§ Problem to solve
Print out the entries exactly, and include each one.

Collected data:
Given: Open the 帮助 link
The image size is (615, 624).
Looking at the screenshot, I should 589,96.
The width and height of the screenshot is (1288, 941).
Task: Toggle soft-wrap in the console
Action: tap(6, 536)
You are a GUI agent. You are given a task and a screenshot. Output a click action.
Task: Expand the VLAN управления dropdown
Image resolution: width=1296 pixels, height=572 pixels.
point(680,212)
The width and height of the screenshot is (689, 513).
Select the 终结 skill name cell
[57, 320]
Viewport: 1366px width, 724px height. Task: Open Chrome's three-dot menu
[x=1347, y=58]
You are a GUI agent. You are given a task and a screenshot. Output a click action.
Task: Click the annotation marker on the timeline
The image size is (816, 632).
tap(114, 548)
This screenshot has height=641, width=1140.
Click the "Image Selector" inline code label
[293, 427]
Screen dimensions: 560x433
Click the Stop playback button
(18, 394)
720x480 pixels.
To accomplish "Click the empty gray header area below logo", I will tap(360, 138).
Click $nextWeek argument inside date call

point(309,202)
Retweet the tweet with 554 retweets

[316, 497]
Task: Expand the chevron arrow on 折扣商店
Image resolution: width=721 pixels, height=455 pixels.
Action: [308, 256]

§ Answer to the exercise
Given: Open the 帮助 link
The image size is (615, 624).
Looking at the screenshot, I should 589,96.
The width and height of the screenshot is (1288, 941).
Task: Toggle soft-wrap in the console
Action: tap(6, 536)
You are a GUI agent. You are given a task and a screenshot. Output a click action.
Task: Expand the VLAN управления dropdown
Image resolution: width=1296 pixels, height=572 pixels.
point(680,212)
The width and height of the screenshot is (689, 513).
Select the 终结 skill name cell
[57, 320]
Viewport: 1366px width, 724px height. Task: Open Chrome's three-dot menu
[x=1347, y=58]
You are a GUI agent. You are given a task and a screenshot. Output a click action.
Task: Click the annotation marker on the timeline
The image size is (816, 632).
tap(114, 548)
This screenshot has height=641, width=1140.
Click the "Image Selector" inline code label
[293, 427]
Screen dimensions: 560x433
Click the Stop playback button
(18, 394)
720x480 pixels.
To accomplish "Click the empty gray header area below logo", I will tap(360, 138).
Click $nextWeek argument inside date call

point(309,202)
Retweet the tweet with 554 retweets

[316, 497]
Task: Expand the chevron arrow on 折扣商店
Image resolution: width=721 pixels, height=455 pixels.
Action: [308, 256]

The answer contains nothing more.